▶ Text provided:
** Start **

The questions referred must be answered in the light of those considerations.

The first, second and fourth questions

44

By its first, second and fourth questions, which it is appropriate to examine together, the national court asks, in essence, whether the second sentence of Article 12(1)(a) of Directive 2011/95 must be interpreted as meaning that, for the purposes of determining whether UNRWA’s protection or assistance has ceased, account should be taken only of the field of the UNRWA area of operations in which a stateless person of Palestinian origin had his or her actual residence at the time of his or her departure from the said area of operations, or also of other fields falling within that area of operations and, in that case, which of those fields.

45

In order to answer those questions, it must be noted that, according to the first sentence of Article 12(1)(a) of Directive 2011/95, a third-country national or a stateless person is excluded from being a refugee ‘if he or she falls within the scope of Article 1(D) of the Geneva Convention, relating to protection or assistance from organs or agencies of the United Nations other than the United Nations High Commissioner for Refugees’.

46

The first paragraph of Article 1(D) of the Geneva Convention provides that the convention does not apply to persons who ‘are at present receiving’ protection or assistance ‘from organs or agencies of the United Nations other than the United Nations High Commissioner for Refugees’.

47

UNRWA, a United Nations agency other than the Office of the United Nations High Commissioner for Refugees, was established to protect and assist Palestinians who are ‘Palestine refugees’. Its mandate, which, as noted by the Advocate General in point 4 of his Opinion, has been renewed until 30 June 2023, extends over its area of operations which consists of five fields, namely the Gaza Strip, the West Bank (including East Jerusalem), Jordan, Lebanon and Syria.

48

Thus, any person, such as XT, who is registered with UNRWA, is eligible to receive protection and assistance from that agency in the interests of his or her well-being as a refugee (see, to that effect, judgment of 25 July 2018, Alheto, C‑585/16, EU:C:2018:584, paragraph 84).

** End **

▶ Things to do:
1. According to the judgment excerpt, until what date has UNRWA's mandate been renewed?
2. Write out the judgment excerpt between "The first paragraph of" and "Lebanon and Syria.", inclusive, replacing "five fields" with "several fields".

▶ Given information:
** Start **

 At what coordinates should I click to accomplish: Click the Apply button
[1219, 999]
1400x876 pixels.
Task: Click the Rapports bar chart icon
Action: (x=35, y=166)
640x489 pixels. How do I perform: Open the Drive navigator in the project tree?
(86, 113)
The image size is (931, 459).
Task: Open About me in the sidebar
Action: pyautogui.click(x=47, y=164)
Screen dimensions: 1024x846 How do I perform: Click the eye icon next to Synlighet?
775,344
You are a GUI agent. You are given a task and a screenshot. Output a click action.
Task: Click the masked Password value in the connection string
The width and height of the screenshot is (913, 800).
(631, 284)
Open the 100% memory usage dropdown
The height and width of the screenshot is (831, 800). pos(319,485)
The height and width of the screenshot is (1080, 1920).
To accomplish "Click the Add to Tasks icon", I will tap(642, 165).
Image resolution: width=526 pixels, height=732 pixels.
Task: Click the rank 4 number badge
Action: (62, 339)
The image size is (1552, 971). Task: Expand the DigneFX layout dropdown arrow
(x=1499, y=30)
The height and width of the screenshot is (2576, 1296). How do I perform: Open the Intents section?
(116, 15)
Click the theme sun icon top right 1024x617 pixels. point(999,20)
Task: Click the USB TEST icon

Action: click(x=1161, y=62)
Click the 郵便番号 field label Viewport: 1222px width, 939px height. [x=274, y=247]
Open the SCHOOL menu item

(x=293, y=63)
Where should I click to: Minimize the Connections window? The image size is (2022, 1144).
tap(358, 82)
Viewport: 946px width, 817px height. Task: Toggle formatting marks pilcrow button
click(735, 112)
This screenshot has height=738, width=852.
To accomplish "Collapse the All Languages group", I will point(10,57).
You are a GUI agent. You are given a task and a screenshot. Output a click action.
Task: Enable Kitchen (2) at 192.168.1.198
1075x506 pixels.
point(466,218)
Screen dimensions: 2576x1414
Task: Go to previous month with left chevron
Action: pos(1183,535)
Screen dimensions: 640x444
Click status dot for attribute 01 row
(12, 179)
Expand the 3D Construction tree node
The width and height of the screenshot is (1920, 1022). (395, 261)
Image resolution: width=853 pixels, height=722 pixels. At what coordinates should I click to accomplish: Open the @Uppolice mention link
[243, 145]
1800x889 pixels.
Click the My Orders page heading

** End **

▶ Outputs for the tasks:
1. 30 June 2023

2.
The first paragraph of Article 1(D) of the Geneva Convention provides that the convention does not apply to persons who ‘are at present receiving’ protection or assistance ‘from organs or agencies of the United Nations other than the United Nations High Commissioner for Refugees’.

47

UNRWA, a United Nations agency other than the Office of the United Nations High Commissioner for Refugees, was established to protect and assist Palestinians who are ‘Palestine refugees’. Its mandate, which, as noted by the Advocate General in point 4 of his Opinion, has been renewed until 30 June 2023, extends over its area of operations which consists of several fields, namely the Gaza Strip, the West Bank (including East Jerusalem), Jordan, Lebanon and Syria.